* _Brief_:
Transcribe the whole listing exactly; the images stay out.

* _Input for this task_:
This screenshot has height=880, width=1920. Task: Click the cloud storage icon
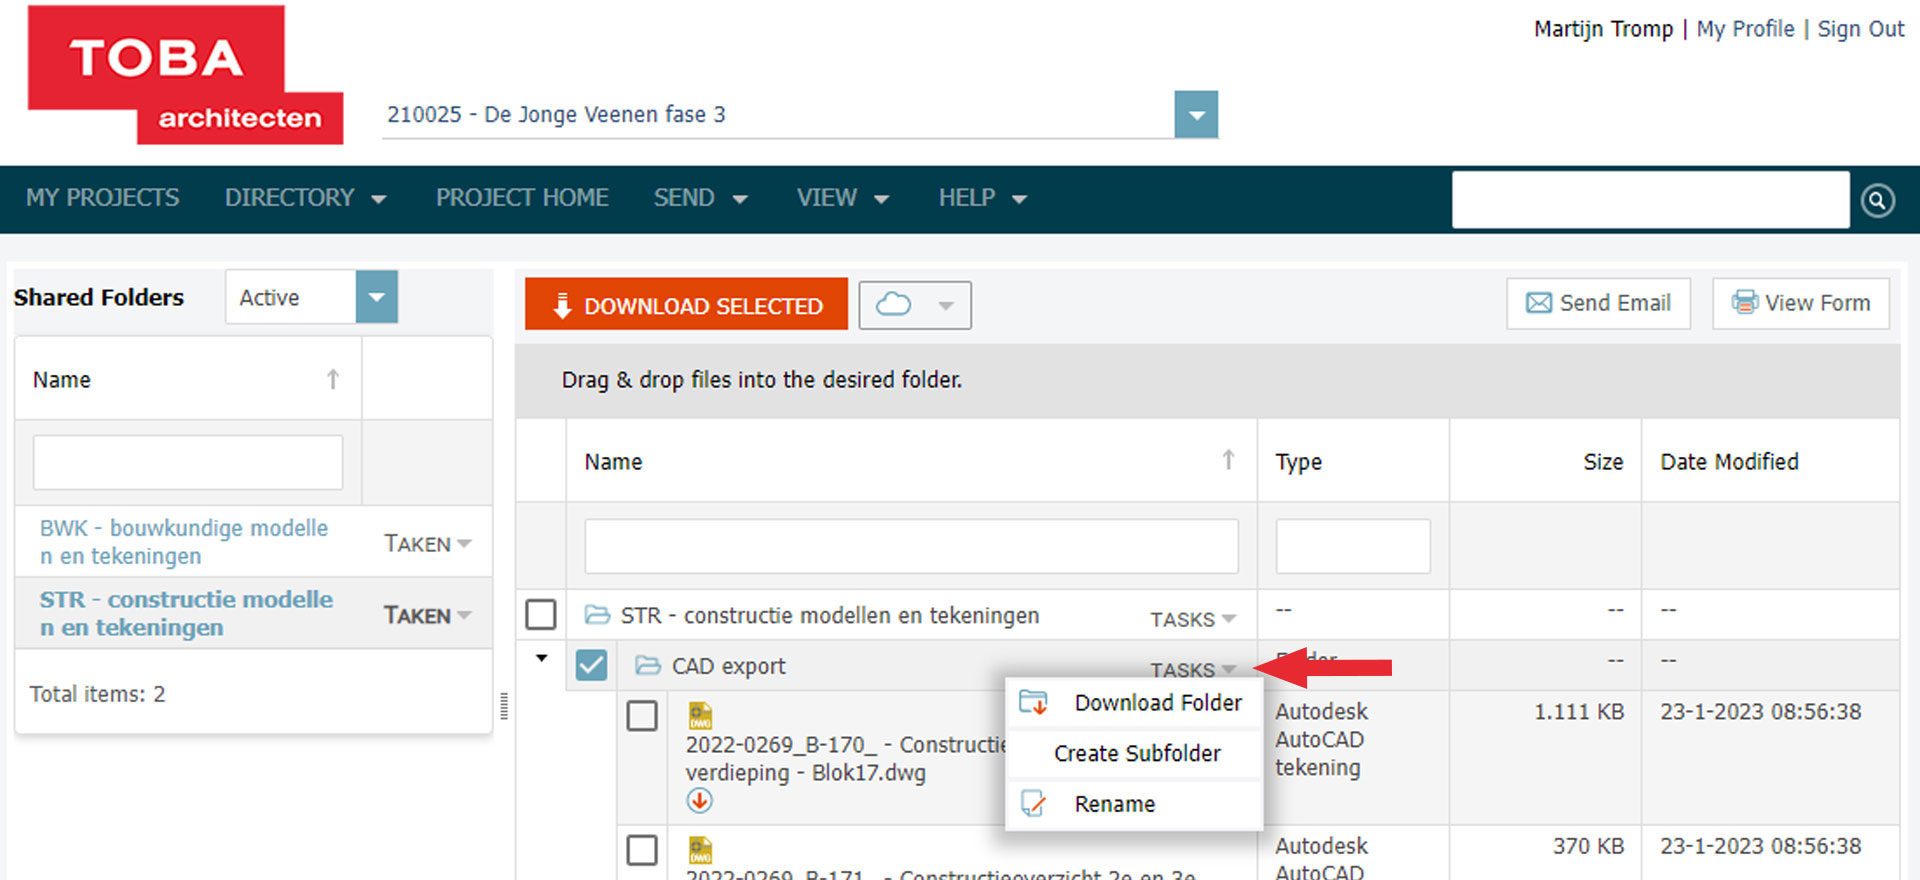(x=894, y=305)
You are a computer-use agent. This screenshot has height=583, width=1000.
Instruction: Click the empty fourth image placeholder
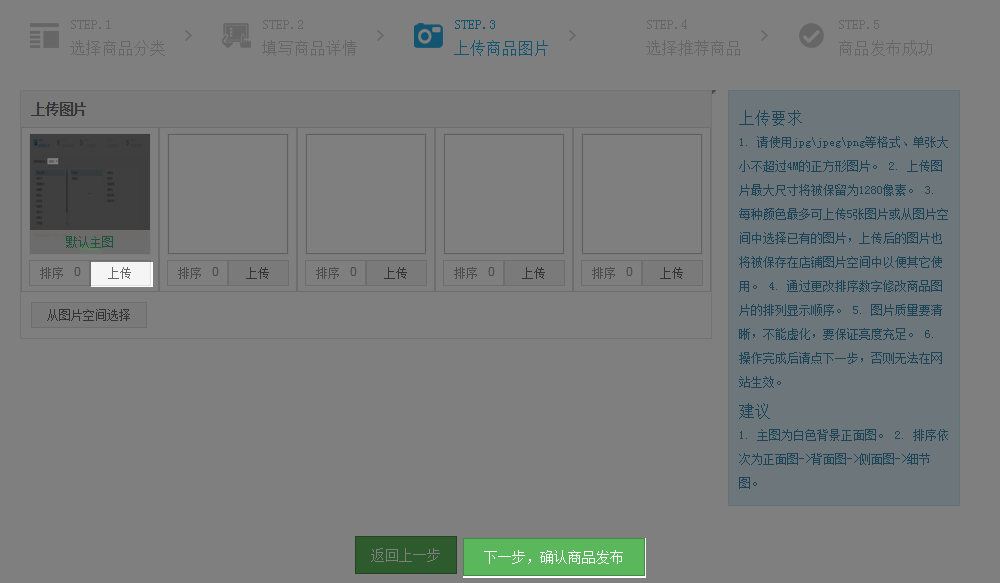pos(504,194)
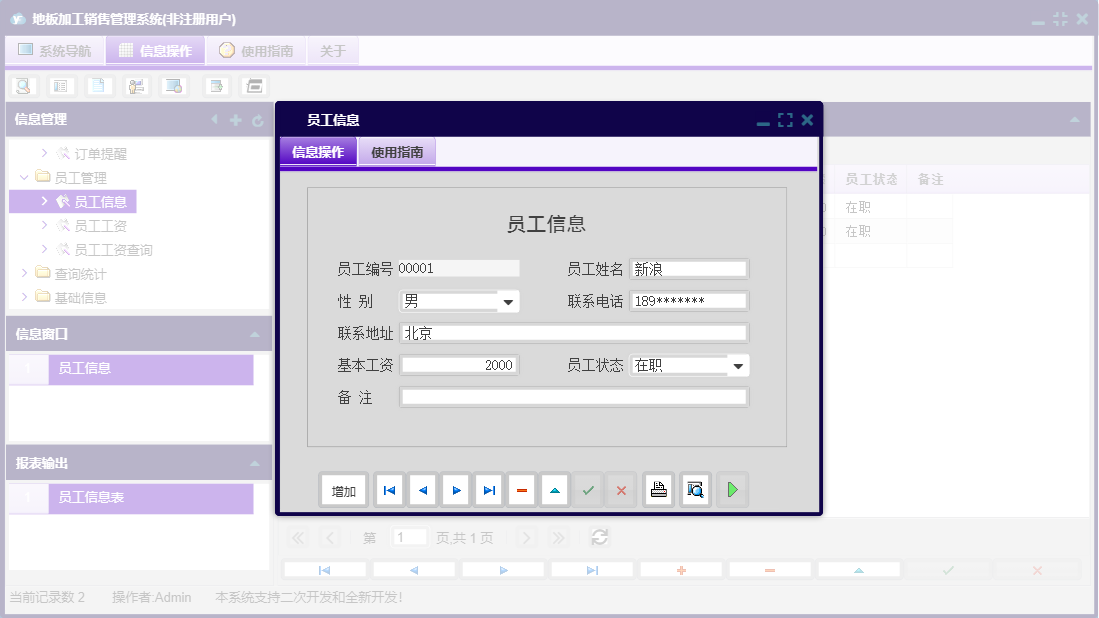Move to next record using the blue arrow
Viewport: 1099px width, 618px height.
click(x=456, y=489)
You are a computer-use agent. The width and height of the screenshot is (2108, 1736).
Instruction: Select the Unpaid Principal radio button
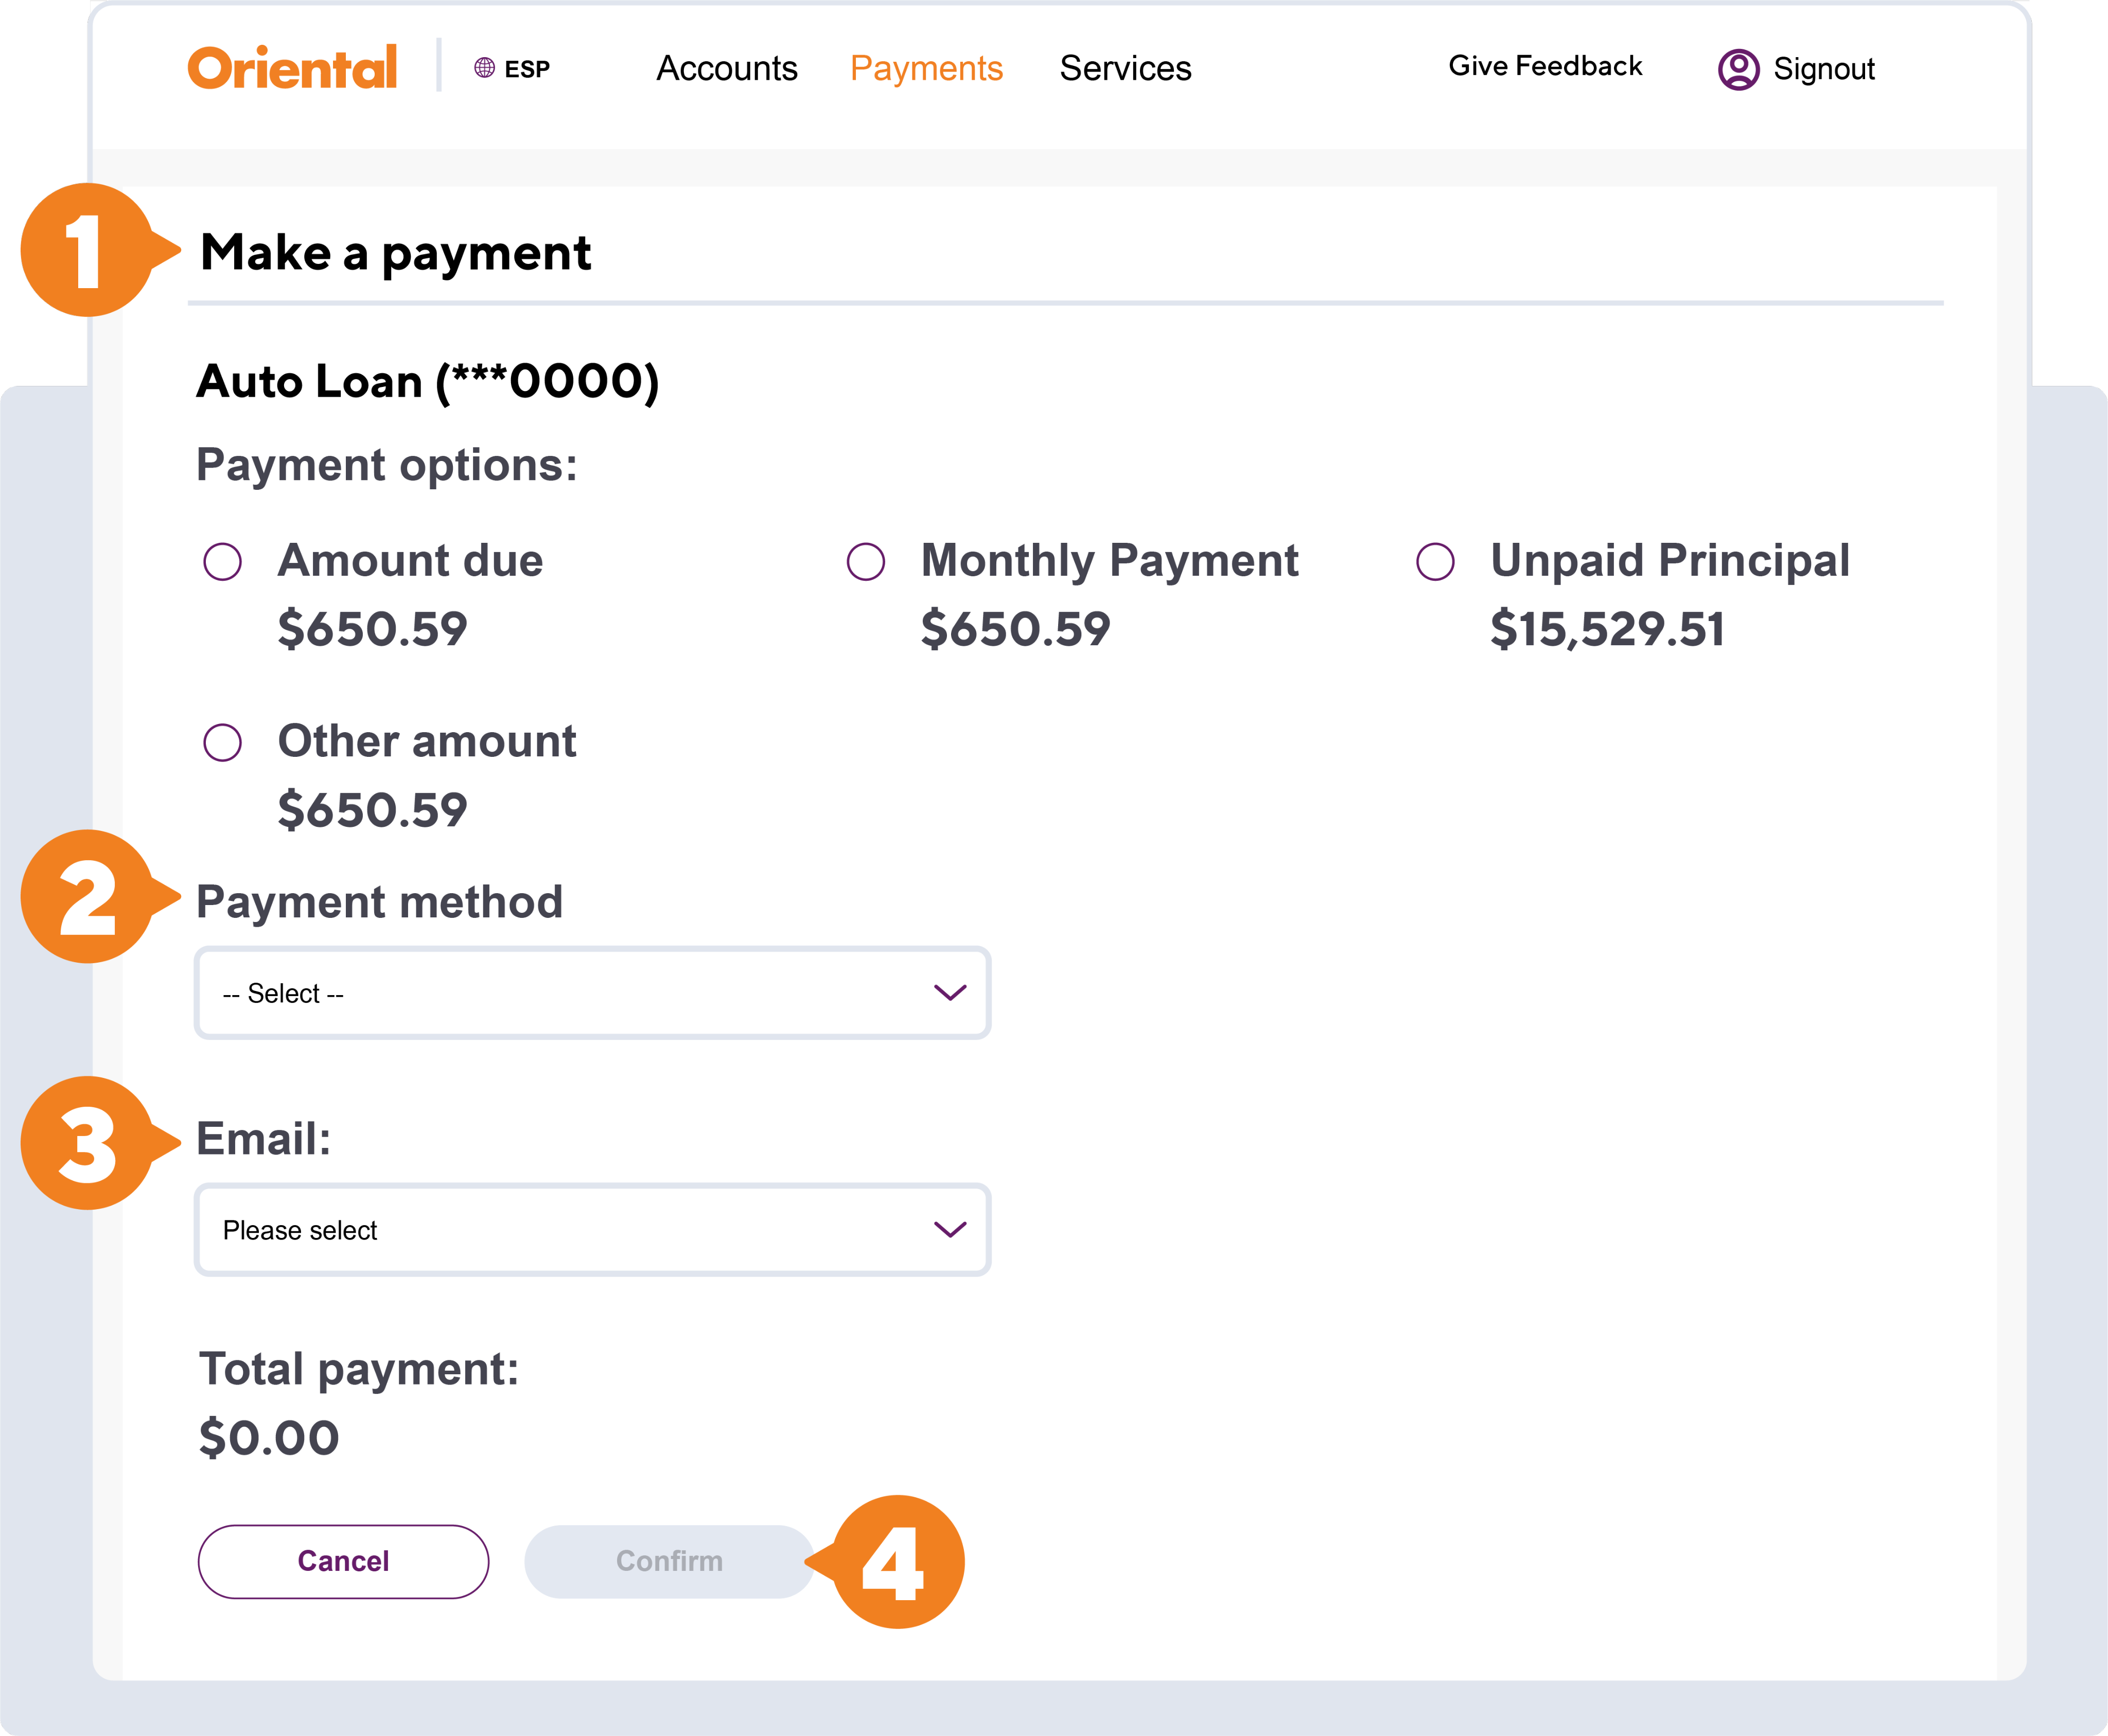click(x=1435, y=561)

* _Solution to this problem_:
This screenshot has height=880, width=1920. Task: Click the cloud storage icon
(x=894, y=305)
You are a computer-use agent. This screenshot has height=583, width=1000.
Instruction: Click the empty fourth image placeholder
pos(504,194)
Move to next record using the blue arrow
Viewport: 1099px width, 618px height.
click(x=456, y=489)
You are a computer-use agent. The width and height of the screenshot is (2108, 1736).
Instruction: Select the Unpaid Principal radio button
click(x=1435, y=561)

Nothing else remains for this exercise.